Mindfulness practitioners and teachers talk a lot about the present moment. And with good reason: it is the only moment in time during which we have any ability to truly engage. When we connect with this moment in time, we are honing an ability to focus more effectively on the data that is available and respond in a measured way.

That being said, I had an interesting discussion with a client the other day that caused me to think about whether it is possible to bring mindfulness to past or future moments. And then, I read this article via the always aspirational Real Simple magazine, regarding research that indicates nostalgia can boost good feelings in the present. And what about joyful anticipation of future events?  My sister is getting married next weekend and looking forward to this occasion fills my present moment with joy.

Nostalgia and anticipation are types of thinking- mental events regarding things that have happened or may happen that sift through our mind continually. Sometimes these thoughts take the form of images or judgments, or manifest in emotions or intense body sensations. In each case, however, these thoughts are a direct part of our present moment. Some practices, like metta or lovingkindness meditation, actually involve calling into mind the image or memory of a benefactor and other people that exist in our lives outside of the present moment. And when we work with difficulty in practice, we reminisce about a situation or interaction that caused us some distress, so we can work with the difficulty in the body.

All types of thinking float though our present moment and if nostalgia and anticipation are part of this stream, recognizing that is a moment of pure mindfulness. In addition, it can be interesting to explore what other aspects of our present moment experience are impacted by remembering or anticipating: maybe there is a hint of grief? Or excitement? Or a sensation of unrest in the stomach? Or maybe you experience an impulse to phone that old friend you are remembering?

So, in a nutshell, the answer is Yes! Whatever you are experiencing in this moment, including thinking of all kinds, can be observed more clearly and fully with mindfulness. So, go pull out an old family album, or even better, your high school yearbook. And then bring the focus of your attention to the experience of remembering.

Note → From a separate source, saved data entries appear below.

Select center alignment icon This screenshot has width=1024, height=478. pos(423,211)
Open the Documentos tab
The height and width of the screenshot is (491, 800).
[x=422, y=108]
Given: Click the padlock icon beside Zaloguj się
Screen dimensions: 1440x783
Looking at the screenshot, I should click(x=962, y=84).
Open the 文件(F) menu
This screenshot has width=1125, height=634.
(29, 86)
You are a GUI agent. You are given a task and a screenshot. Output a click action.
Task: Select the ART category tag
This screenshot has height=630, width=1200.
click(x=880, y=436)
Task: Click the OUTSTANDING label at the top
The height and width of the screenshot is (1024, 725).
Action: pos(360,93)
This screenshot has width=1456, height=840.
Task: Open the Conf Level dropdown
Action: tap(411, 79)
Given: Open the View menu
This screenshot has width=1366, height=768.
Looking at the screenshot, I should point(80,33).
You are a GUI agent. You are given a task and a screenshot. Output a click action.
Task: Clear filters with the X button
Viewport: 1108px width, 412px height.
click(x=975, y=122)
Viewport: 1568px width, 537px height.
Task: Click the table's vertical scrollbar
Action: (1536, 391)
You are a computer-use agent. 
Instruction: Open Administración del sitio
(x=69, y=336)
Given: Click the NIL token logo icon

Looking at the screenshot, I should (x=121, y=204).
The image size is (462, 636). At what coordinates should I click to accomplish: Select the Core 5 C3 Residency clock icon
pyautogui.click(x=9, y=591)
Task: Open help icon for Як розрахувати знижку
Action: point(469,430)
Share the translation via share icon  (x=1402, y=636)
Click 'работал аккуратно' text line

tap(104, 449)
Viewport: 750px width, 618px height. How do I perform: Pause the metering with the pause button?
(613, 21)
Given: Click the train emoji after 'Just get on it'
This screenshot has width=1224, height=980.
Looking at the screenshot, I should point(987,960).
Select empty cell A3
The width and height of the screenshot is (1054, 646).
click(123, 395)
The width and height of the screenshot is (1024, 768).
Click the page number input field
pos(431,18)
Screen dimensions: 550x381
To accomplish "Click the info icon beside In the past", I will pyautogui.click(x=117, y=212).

(Image courtesy of Witthaya Phonsawat / FreeDigitalPhotos.net) 

New Pathways

Even when a path already exists, you can make a new one.
Even when a path already exists, you can make a new one.

As a visual person, I use a lot of metaphors in my work. A personal favorite relates to the development of new habits, and particularly, new thought habits. Over time, we build up a certain way of thinking about a situation or ourselves or a difficulty until it becomes more or less automatic. This thinking habit becomes a well-worn, frequently-trod path through the landscape of our mind.

For instance, when faced with the prospect of making a presentation at work, some of us have developed the habit of thinking about the worst thing that could happen. Or, when receiving a stinging comment from the mother-in-law, some of us may descend automatically into self-criticism (or revenge fantasies). There are hundreds of mostly automatic thoughts zinging through our mind on a given day. It can be interesting to take a step back and slow down to see if it is possible to make a new path.

Making a new path does not mean that you can never use the old path. It just means that you are opening up options for yourself, consciously cultivating a different type of thinking (that perhaps is more rational and compassionate) that can ultimately impact how you respond to a situation. It will take time and patience to create that new path, just as it did to create that old one. But the beauty is that as a result of this new response flexibility there is greater awareness of choice and of freedom from (as Jon Kabat-Zinn puts it) “the tyranny of thinking mind”.

Change takes time but our mind is an amazingly flexible vessel for our thoughts and motivations. What kinds of new pathways would you like to create for yourself?